How to get the next page on BeautifulSoup?

In this article, we are going to see how to Get the next page on beautifulsoup.

Modules Needed

  • BeautifulSoup: Beautiful Soup(bs4) is a Python library for pulling data out of HTML and XML files. To install this module type the below command in the terminal.
pip install bs4
  • requests: This library allows you to send HTTP/1.1 requests extremely easily. To install this module type the below command in the terminal.
pip install requests

Approach:

Get the next page on beautifulsoup means first we will scrap one-page content and if many links are given on the page, and we want to scrap them also. We can get the next page first we will scrap the sample website after that any other links find, and we will call again requests. Get method for that page and will create a soup of that also.

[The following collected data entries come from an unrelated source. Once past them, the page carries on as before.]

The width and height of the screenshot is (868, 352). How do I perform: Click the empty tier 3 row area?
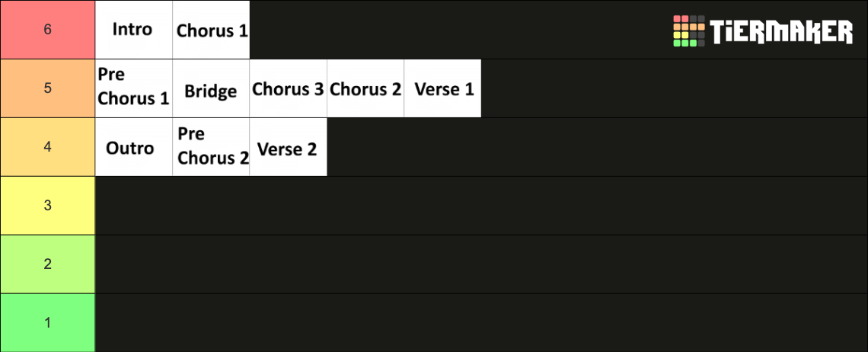[x=482, y=206]
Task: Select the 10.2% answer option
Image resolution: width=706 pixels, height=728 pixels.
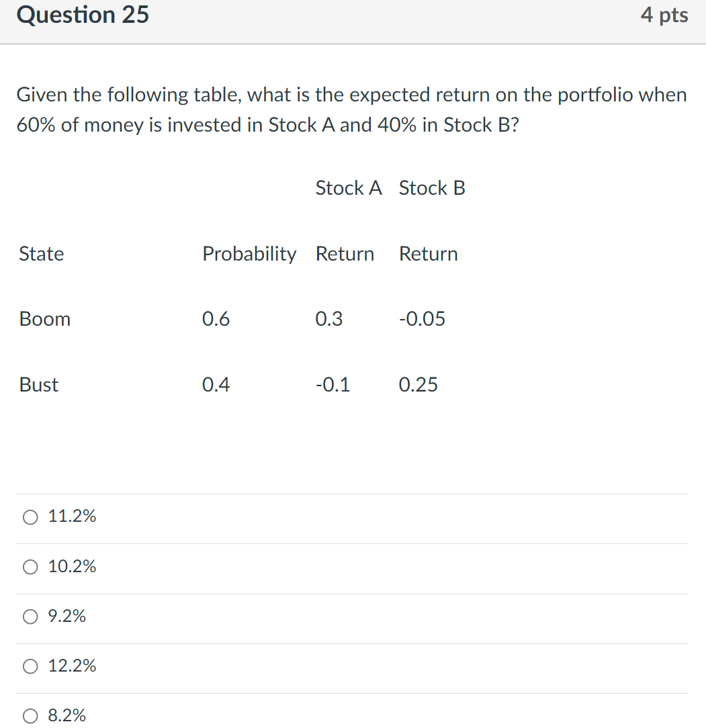Action: [30, 567]
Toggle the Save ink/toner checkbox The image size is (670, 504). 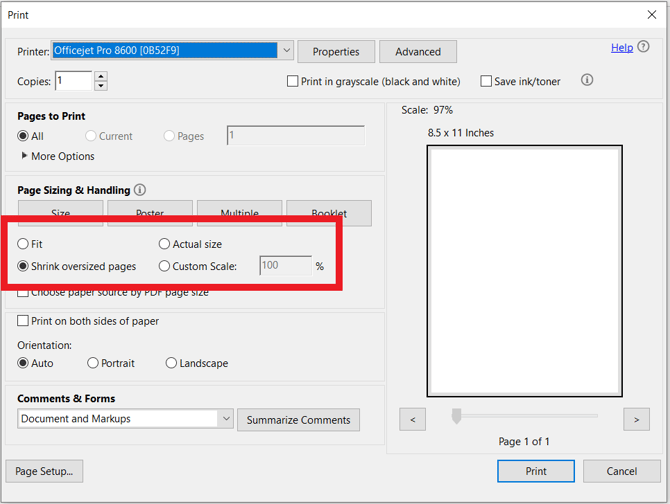pos(486,82)
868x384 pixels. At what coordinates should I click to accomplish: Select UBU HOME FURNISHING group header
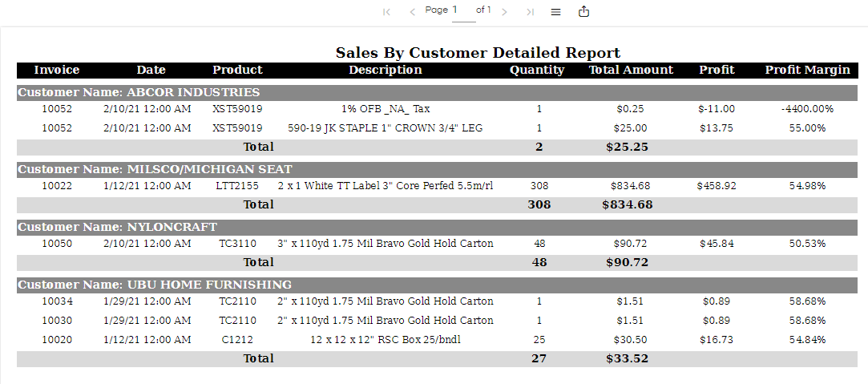155,285
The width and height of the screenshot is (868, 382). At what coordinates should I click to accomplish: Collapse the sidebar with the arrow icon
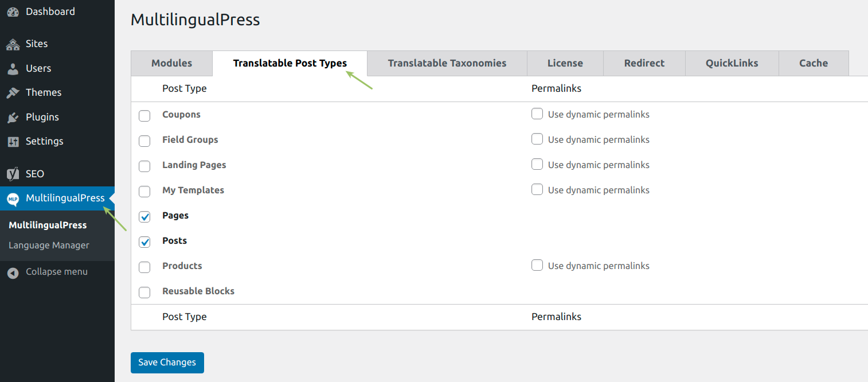click(13, 272)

So this way we can get to the next page on beautifulsoup.

Let’s execute the script step-by-step :

Step 1: Import all dependence

from bs4 import BeautifulSoup
import requests

Step 2: We need to request the page URL with requests.

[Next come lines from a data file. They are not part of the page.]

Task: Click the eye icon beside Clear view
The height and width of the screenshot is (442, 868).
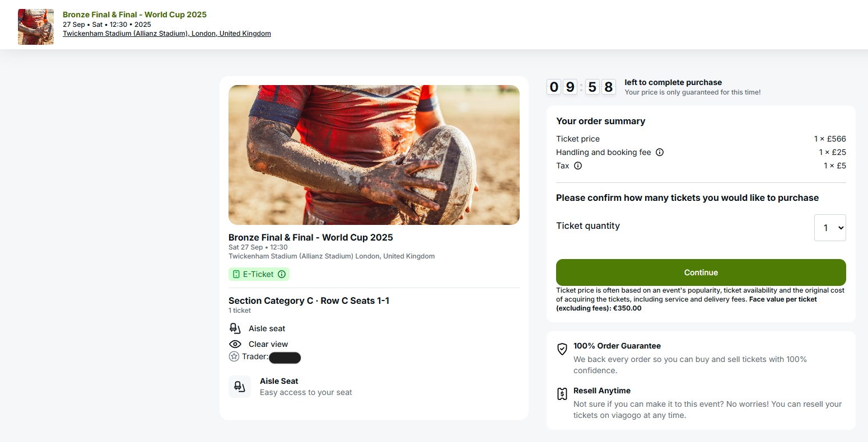Action: click(235, 344)
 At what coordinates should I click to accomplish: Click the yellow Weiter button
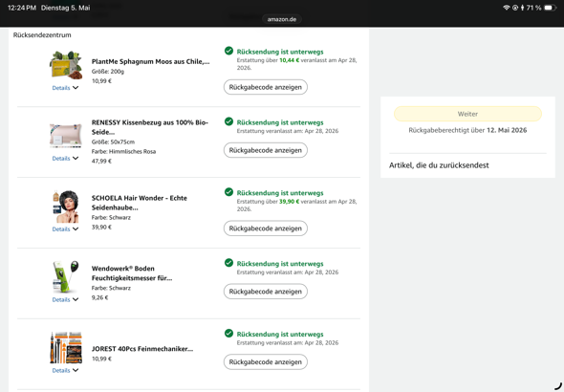coord(467,114)
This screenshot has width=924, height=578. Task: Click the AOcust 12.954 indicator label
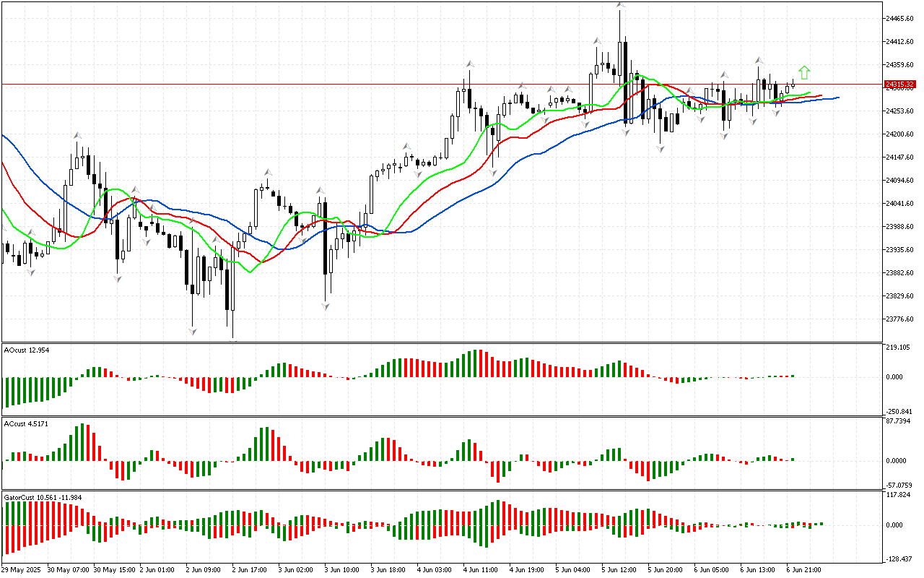click(x=27, y=350)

page=requests.get(sample_website)

Step 3: With the help of beautifulsoup method and HTML parser we will create a soup of the page.

soup = BeautifulSoup(page, 'html.parser')

Step 4:

We will search in the parse tree and find the link. If we want that URL, then with the help of the requests module and beautiful module we will again create the soup of the next page hence we can get the next page on beautifulsoup.

Python3




for i in soup.find_all('a', href = True):
    
  # check all link which is contain
  # "www.w3wiki.net" string 
  if("www.w3wiki.net" in i['href']):
      
    # call get method to request next url
    nextpage = requests.get(i['href'])
      
    # create soup for next url
    nextsoup = BeautifulSoup(nextpage.content, 'html.parser')
      
    # we can scrap any thing of the
    # next page here we are scraping title of 
    # nexturl page string
    print("next url title : ",nextsoup.find('title').string)


Below is the full Implementation:

Python3




from bs4 import BeautifulSoup
import requests
  
# sample website
  
# call get method to request the page
page=requests.get(sample_website)
  
# with the help of BeautifulSoup
# method and html parser created soup
soup = BeautifulSoup(page.content, 'html.parser')
  
# With the help of find_all
# method perform searching in parser tree
for i in soup.find_all('a', href = True):
    
  # check all link which is contain
  # "www.w3wiki.net" string 
  if("www.w3wiki.net" in i['href']):
      
    # call get method to request next url
    nextpage = requests.get(i['href'])
      
    # create soup for next url
    nextsoup = BeautifulSoup(nextpage.content, 'html.parser')
      
    # we can scrap any thing of the
    # next page here we are scraping title of 
    # nexturl page string
    print("next url title : ",nextsoup.find('title').string)


Output:

next url title :  w3wiki | A computer science portal for Beginner
next url title :  Analysis of Algorithms | Set 1 (Asymptotic Analysis) - w3wiki
next url title :  Analysis of Algorithms | Set 2 (Worst, Average and Best Cases) - w3wiki
next url title :  Analysis of Algorithms | Set 3 (Asymptotic Notations) - w3wiki
next url title :  Analysis of algorithms | little o and little omega notations - w3wiki
next url title :  Lower and Upper Bound Theory - w3wiki
next url title :  Analysis of Algorithms | Set 4 (Analysis of Loops) - w3wiki
next url title :  Analysis of Algorithm | Set 4 (Solving Recurrences) - w3wiki
next url title :  Analysis of Algorithm | Set 5 (Amortized Analysis Introduction) - w3wiki
next url title :  What does 'Space Complexity' mean? - w3wiki
next url title :  Pseudo-polynomial Algorithms - w3wiki
next url title :  Polynomial Time Approximation Scheme - w3wiki
next url title :  A Time Complexity Question - w3wiki
.................................................................